Pagi harinya, tepat pukul empat lewat sepuluh menit. Gladis, sudah dibangunkan oleh bibi atas perintah Tuan Muda mereka.
Hari ini, adalah hari pernikahan Gladis dan Kenny. Gladis, sudah sangat cantik dan anggun dengan mengenakan gaun pernikahan berwarna putih senada dengan jas Kenny. Mereka, keluar dari rumah menuju gedung dimana mereka akan melaksanakan pernikahan.
Tamu undangan telah banyak yang datang, termasuk Ayah Gladis. Ayah, Gladis mencari sosok putrinya. Tak, lama. Datanglah, pria tampan bergandengan dengan wanita cantik menuju altar.
Gladis, menatap Ayahnya.
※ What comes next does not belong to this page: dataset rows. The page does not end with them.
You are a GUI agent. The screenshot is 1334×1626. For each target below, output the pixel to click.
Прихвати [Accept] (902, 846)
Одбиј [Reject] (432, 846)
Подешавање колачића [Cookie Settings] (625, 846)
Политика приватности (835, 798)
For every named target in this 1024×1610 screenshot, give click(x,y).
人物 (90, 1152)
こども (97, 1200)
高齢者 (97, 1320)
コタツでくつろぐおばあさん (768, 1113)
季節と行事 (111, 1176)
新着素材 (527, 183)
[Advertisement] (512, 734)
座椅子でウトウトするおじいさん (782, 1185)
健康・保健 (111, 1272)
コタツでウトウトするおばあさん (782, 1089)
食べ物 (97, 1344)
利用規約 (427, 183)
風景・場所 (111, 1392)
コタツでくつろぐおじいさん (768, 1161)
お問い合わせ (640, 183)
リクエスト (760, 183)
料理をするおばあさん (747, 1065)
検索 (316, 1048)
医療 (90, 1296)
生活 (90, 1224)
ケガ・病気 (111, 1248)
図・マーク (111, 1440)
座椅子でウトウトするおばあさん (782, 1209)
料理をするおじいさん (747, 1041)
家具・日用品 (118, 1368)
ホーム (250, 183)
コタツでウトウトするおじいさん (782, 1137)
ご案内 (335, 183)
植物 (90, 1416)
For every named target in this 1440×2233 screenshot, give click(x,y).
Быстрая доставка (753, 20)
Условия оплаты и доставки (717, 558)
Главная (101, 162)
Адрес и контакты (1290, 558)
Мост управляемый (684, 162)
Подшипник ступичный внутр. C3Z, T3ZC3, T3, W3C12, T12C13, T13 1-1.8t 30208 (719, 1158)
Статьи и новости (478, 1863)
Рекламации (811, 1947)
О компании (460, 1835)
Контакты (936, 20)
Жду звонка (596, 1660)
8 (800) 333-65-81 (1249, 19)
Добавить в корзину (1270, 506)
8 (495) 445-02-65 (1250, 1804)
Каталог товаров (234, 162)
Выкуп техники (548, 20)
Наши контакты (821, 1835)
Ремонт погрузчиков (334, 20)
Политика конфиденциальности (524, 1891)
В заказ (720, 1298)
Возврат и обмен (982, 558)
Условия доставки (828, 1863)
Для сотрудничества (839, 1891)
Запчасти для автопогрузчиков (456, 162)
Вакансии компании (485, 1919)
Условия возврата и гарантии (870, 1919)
Sambil menepiskan senyumnya. Ia, tersenyum bukan karena bahagia. Melainkan, batinnya tersiksa. Gladis, menepiskan senyumnya agar Ayahnya menyangka dirinya baik - baik saja. Ayahnya pun, mengembangkan senyumnya. Saat, melihat putrinya dalam keadaan baik - baik saja.
Acara pun dimulai, Kenny mulai menyematkan cincin dijari manis Gladis. Begitu pula, sebaliknya. Kenny, langsung mencium kening Gladis. Gladis, pun mencium punggung tangan Kenny. Yang, sudah menjadi suaminya itu. Zoe, tidak lupa. Untuk memotret setiap moment indah mereka ini.
"Cium.. Cium.. Cium.. " teriak para, tamu undangan. Kenny, tersenyum. Kemudian, ia meraih tengkuk Gladis. Dan, menciumnya dengan lembut.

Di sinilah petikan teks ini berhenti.